Die süßeste Geschichte Gran Canarias
Das Konditorhandwerk Gran Canarias bereichert seine Backöfen mit unzähligen Geschichten über köstliche Mandel-Spezialitäten.
Die Geschichte wird mit Honig, Mandeln, Zucker und Zimt geschrieben; und erzählt wird sie uns von Rosa María Medina mit ihrer süßlich trällernden Stimme. Das ist auch nachvollziehbar, wenn man bedenkt, dass sie Tag für Tag köstliche Süßspeisen in der Dulcería Nublo in Tejeda zubereitet. Das ist die Konditorei, die sie gemeinsam mit ihrem Mann, José Antonio Quintana, führt. Wer eine Reise in die kulinarische Welt der Mandeln Gran Canarias unternehmen möchte, der darf sich einen Besuch dieses legendären Familienbetriebs keinesfalls entgehen lassen.

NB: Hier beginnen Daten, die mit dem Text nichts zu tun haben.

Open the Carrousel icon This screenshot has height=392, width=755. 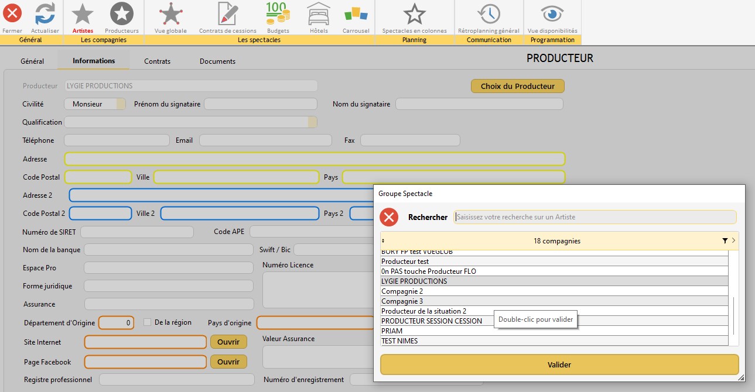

Die ersten Seiten dieser eigentümlichen Geschichte - die übrigens auf ein gutes Ende zusteuert - wurden in den vierziger Jahren des 20. Jahrhunderts geschrieben, als die beiden Schwestern Dolores und María Jesús Navarro gemeinsam mit ihrem Vater Pepe im Viertel von Casas del Lomo ihr erstes Marzipan zubereiteten, das sie im Anschluss an die sonntäglich Messe vor der Kirche verkauften, als handelte es sich um eine Gabe des Himmels. Was übrig blieb, verkauften sie anschließend im kleinen Café von Marrerito.
Seitdem sind tausende Dorfgeschichten entstanden, und alle haben mit dem so charakteristischen Geschmack der Mandeln zu tun. Hauptfigur einer dieser Geschichten war ein kleiner Junge, der in den sechziger Jahren mit seiner Familie im erst kurz zuvor eröffneten Hotelgebäude des Parador von Tejeda einige Nächte verbrachte.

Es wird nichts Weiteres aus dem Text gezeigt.